TASK PROMPT - Every word of the listing should be reproduced without alteration.

PROVIDED MATERIAL -
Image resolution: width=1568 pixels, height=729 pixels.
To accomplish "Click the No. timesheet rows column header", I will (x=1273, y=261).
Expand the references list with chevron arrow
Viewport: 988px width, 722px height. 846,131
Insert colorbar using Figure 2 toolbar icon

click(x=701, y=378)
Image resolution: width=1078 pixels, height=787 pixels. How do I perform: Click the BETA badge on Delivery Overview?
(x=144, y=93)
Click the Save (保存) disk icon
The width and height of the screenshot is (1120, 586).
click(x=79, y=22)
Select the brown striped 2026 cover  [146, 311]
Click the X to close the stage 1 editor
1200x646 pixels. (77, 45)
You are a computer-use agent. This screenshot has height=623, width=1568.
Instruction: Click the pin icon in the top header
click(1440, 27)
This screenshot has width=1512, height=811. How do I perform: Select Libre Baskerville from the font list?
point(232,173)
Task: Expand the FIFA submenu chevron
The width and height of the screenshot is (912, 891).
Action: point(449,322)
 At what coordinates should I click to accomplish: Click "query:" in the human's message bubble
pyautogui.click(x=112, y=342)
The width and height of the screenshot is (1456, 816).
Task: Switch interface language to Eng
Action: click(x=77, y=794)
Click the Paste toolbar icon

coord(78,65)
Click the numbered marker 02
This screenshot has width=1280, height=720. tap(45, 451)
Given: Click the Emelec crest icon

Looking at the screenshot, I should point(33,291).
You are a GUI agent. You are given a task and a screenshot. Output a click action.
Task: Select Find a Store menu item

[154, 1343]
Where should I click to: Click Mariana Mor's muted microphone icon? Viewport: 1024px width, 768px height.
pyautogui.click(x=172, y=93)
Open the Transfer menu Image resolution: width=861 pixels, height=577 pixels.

OUTPUT FOR THIS EXERCISE -
Image resolution: width=1568 pixels, height=729 pixels.
To accomplish "Click the No. timesheet rows column header", I will (x=1273, y=261).
Expand the references list with chevron arrow
Viewport: 988px width, 722px height. 846,131
Insert colorbar using Figure 2 toolbar icon

click(x=701, y=378)
Image resolution: width=1078 pixels, height=787 pixels. How do I perform: Click the BETA badge on Delivery Overview?
(x=144, y=93)
Click the Save (保存) disk icon
The width and height of the screenshot is (1120, 586).
click(x=79, y=22)
Select the brown striped 2026 cover  [146, 311]
Click the X to close the stage 1 editor
1200x646 pixels. (77, 45)
You are a computer-use agent. This screenshot has height=623, width=1568.
Instruction: Click the pin icon in the top header
click(1440, 27)
This screenshot has width=1512, height=811. How do I perform: Select Libre Baskerville from the font list?
point(232,173)
Task: Expand the FIFA submenu chevron
The width and height of the screenshot is (912, 891).
Action: point(449,322)
 At what coordinates should I click to accomplish: Click "query:" in the human's message bubble
pyautogui.click(x=112, y=342)
The width and height of the screenshot is (1456, 816).
Task: Switch interface language to Eng
Action: click(x=77, y=794)
Click the Paste toolbar icon

coord(78,65)
Click the numbered marker 02
This screenshot has width=1280, height=720. tap(45, 451)
Given: Click the Emelec crest icon

Looking at the screenshot, I should point(33,291).
You are a GUI agent. You are given a task and a screenshot. Output a click action.
Task: Select Find a Store menu item

[154, 1343]
Where should I click to: Click Mariana Mor's muted microphone icon? Viewport: 1024px width, 768px height.
pyautogui.click(x=172, y=93)
Open the Transfer menu Image resolution: width=861 pixels, height=577 pixels.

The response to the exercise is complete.